The union that represents the nurses working in Fraser Health hospitals, including Eagle Ridge Hospital in Port Moody, is sounding the alarm over conditions in the emergency rooms of the facilities they serve.
In the case of Eagle Ridge, nurses claim patients are in the hospital's ER for days, morale among nurses is low and in one case, a dying man was read his last rites in the hallway with 12 strangers watching.
Nicole Dinning, a nurse steward at ERH, said the recent population boom in parts of the Tri-Cities has the hospital bursting at the seams.
"It's only getting worse," she told the media at a press conference held by the B.C. Nurses' Union in Coquitlam Thursday. "Everything would be better if we could get more staff."
As an example, Dinning said emergency room staff are forced to leave their post during the night and take care of a patient if a problem occurs on a different ward.
On any given night, there is usually only one ER doctor working.
And if there are any problems during an elective surgery, surgeries that are typically handled at Eagle Ridge, Dinning said the patient gets transferred to Royal Columbian Hospital in New Westminster, taking a nurse out of the hospital.
Perhaps even more alarming, the union claims Eagle Ridge has the highest infection rate among surgical patients in the entire health authority.
The union did not provide specifics about the infection rate, but Dinning said the hospital is looking into the issue and performing audits to figure out what is wrong.

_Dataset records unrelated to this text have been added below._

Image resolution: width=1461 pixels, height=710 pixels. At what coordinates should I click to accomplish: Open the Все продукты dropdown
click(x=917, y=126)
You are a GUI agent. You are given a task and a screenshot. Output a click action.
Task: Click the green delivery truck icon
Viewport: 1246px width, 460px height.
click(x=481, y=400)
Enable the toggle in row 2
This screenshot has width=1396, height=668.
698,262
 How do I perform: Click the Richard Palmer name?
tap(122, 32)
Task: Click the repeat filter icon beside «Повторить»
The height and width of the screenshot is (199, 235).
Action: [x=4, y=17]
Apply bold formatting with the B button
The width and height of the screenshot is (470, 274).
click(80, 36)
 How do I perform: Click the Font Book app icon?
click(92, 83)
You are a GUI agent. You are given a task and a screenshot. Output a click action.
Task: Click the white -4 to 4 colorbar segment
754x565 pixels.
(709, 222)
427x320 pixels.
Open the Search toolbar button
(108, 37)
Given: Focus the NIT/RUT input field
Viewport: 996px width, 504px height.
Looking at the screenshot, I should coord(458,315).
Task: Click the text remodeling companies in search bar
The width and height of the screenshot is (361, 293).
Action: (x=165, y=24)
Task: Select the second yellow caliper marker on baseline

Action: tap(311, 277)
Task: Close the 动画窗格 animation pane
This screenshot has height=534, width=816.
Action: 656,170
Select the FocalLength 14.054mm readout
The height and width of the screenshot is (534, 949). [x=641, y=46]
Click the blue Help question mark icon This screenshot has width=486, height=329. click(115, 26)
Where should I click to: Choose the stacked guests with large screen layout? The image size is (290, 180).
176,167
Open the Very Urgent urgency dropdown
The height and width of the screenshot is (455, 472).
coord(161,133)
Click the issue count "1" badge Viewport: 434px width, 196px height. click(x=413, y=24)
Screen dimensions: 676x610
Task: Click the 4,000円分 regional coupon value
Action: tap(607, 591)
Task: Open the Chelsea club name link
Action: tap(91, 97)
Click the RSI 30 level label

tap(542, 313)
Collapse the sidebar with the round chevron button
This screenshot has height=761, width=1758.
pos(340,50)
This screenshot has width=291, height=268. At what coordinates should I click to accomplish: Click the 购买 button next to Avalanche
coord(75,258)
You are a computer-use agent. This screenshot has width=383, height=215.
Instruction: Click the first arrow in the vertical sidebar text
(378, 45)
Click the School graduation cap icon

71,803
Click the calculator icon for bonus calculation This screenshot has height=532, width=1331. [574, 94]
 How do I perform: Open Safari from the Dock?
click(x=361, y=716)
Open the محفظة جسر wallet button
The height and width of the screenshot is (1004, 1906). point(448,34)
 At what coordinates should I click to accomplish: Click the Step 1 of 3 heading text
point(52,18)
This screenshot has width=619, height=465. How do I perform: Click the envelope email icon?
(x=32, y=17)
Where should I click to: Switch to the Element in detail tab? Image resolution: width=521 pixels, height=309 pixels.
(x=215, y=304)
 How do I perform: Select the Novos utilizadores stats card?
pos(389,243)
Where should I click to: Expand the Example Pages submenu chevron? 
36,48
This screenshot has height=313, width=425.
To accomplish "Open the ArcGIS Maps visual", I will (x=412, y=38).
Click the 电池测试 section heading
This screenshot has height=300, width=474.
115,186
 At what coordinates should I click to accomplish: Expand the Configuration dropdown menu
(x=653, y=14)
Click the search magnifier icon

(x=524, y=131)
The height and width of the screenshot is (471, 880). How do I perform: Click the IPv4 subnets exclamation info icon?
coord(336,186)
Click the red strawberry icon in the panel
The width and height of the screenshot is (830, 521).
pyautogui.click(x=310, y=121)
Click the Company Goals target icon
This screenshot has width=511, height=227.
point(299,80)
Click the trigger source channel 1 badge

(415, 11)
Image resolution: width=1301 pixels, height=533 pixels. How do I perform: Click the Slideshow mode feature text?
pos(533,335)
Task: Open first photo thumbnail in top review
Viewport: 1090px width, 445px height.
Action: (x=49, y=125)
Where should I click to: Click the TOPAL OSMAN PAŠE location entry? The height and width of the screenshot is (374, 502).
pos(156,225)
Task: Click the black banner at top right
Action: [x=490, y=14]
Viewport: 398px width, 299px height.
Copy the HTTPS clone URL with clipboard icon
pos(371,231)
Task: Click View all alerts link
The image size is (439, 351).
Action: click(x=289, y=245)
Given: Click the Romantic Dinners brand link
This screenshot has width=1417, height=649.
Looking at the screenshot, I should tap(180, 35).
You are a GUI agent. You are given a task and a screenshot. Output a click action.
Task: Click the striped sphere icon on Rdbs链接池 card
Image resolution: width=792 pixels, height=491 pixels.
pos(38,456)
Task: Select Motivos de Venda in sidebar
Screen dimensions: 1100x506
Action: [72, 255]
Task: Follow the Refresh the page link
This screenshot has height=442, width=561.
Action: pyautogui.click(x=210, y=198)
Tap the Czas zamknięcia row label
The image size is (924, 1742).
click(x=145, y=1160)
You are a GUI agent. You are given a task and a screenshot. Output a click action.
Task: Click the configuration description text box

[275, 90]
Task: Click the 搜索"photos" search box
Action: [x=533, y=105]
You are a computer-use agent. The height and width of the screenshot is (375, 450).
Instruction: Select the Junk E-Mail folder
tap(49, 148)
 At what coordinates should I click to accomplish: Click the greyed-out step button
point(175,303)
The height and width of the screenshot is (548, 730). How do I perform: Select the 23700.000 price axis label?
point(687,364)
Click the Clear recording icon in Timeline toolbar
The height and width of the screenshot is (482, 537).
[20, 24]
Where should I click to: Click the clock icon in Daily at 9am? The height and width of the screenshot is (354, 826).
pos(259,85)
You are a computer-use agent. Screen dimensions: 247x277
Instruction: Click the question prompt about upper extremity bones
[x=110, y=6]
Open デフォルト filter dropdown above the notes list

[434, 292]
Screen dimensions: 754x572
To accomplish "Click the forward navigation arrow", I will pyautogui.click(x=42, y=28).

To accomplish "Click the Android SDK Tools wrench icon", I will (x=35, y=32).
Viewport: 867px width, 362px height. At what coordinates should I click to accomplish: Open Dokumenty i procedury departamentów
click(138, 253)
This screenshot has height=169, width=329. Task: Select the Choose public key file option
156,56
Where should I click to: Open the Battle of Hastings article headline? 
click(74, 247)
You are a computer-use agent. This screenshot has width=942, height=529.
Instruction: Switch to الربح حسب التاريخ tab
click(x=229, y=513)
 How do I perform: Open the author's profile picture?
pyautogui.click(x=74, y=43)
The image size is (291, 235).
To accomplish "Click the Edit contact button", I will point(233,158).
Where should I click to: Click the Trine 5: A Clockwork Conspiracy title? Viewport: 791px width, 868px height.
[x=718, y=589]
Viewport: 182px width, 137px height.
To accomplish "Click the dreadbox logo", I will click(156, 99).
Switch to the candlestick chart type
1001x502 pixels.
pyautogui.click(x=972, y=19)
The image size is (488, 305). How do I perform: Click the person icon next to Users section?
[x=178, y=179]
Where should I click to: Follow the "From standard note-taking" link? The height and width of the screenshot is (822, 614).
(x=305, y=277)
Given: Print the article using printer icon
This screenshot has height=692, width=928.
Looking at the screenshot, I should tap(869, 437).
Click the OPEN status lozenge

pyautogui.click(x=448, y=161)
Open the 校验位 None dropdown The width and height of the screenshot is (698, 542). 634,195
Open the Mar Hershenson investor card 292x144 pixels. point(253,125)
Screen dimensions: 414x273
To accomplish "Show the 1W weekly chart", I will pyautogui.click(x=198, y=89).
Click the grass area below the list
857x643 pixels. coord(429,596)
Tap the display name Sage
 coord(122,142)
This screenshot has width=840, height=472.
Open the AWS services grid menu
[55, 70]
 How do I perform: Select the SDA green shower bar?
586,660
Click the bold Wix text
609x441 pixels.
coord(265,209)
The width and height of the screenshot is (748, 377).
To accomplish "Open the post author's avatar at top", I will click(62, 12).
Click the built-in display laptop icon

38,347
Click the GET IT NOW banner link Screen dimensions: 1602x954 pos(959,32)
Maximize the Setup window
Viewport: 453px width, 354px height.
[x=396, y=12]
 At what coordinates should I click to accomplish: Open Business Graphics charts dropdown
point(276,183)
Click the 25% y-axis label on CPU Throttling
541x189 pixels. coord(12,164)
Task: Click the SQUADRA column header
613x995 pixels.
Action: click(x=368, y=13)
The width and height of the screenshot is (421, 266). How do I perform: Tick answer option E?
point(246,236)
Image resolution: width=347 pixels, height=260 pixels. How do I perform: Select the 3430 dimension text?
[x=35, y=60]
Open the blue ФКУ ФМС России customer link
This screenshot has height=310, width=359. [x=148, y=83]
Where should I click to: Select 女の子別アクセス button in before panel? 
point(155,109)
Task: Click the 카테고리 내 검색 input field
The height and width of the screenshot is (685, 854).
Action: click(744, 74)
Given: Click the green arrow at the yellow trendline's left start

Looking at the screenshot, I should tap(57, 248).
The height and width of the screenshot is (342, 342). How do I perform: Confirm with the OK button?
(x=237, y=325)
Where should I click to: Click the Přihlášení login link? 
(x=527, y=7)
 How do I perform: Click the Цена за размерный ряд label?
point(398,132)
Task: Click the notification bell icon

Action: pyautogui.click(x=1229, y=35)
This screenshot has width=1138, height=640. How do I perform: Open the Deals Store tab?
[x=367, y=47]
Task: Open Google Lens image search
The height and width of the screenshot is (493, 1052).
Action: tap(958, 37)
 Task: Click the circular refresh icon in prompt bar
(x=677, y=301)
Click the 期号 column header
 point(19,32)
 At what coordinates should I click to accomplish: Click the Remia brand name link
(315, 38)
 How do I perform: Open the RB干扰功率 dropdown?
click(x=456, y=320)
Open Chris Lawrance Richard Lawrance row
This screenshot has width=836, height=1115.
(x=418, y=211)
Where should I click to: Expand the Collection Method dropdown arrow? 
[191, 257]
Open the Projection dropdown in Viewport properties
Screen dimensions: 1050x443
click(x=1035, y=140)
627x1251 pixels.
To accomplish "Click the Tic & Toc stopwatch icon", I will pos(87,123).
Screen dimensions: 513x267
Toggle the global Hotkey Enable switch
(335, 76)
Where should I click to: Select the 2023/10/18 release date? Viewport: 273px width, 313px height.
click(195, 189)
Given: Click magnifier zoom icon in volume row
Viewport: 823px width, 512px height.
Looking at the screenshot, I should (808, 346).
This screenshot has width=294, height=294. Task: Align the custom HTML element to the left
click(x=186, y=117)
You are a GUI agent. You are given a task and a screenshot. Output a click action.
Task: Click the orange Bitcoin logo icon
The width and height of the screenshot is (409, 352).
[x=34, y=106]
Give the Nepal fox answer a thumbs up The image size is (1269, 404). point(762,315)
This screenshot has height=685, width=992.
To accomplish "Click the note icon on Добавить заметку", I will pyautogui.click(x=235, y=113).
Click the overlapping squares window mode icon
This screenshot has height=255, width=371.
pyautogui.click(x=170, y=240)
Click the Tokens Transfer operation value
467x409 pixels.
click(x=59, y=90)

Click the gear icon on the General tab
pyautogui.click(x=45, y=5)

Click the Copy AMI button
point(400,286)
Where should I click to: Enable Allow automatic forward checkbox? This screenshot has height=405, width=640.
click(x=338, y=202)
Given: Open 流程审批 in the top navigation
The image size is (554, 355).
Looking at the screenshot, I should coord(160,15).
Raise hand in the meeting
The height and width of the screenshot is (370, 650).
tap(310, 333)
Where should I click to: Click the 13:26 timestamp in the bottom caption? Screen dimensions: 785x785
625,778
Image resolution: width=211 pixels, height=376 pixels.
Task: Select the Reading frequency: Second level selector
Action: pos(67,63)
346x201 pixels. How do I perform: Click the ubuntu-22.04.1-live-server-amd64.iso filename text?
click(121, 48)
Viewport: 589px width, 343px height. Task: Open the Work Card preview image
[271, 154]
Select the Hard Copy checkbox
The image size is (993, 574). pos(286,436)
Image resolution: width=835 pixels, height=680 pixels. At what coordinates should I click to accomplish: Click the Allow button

She also noted nurse morale is the lowest she's seen, with veteran nurses in tears over the situation.
Specifically, Dinning said nurses now have to justify their overtime.
"Nurses are not sitting around waiting for overtime," she said. "They're there because they don't want their coworkers to be left alone. They're doing it for their patients; they're not doing it for themselves."
Dinning did emphasize the hospital is "fabulous" and patients are thankful for the care they receive.
However, the union is calling on Fraser Health and the province to provide long term, permanent solutions to the overcapacity problems.
In response, officials with Fraser Health acknowledged the emergency department does at time get congested, but said they're always looking at ways to be more efficient.
"I think the staffing and the physician coverage at Eagle Ridge meets the needs of the patients there," said Anne Clarke, medical director for the emergency program at Fraser Health.
She also said Fraser Health is aware of the population growth in the Tri-Cities and considers that growth when it looks at expanding services.
"We do have a growing patient population so we have to continue to look at how we can provide the best care for our patients everyday regardless of the volume," Clarke said. As for specific wait times in the ER at Eagle Ridge, Fraser Health officials said the numbers vary depending on the time of day, day of the week and even time of year.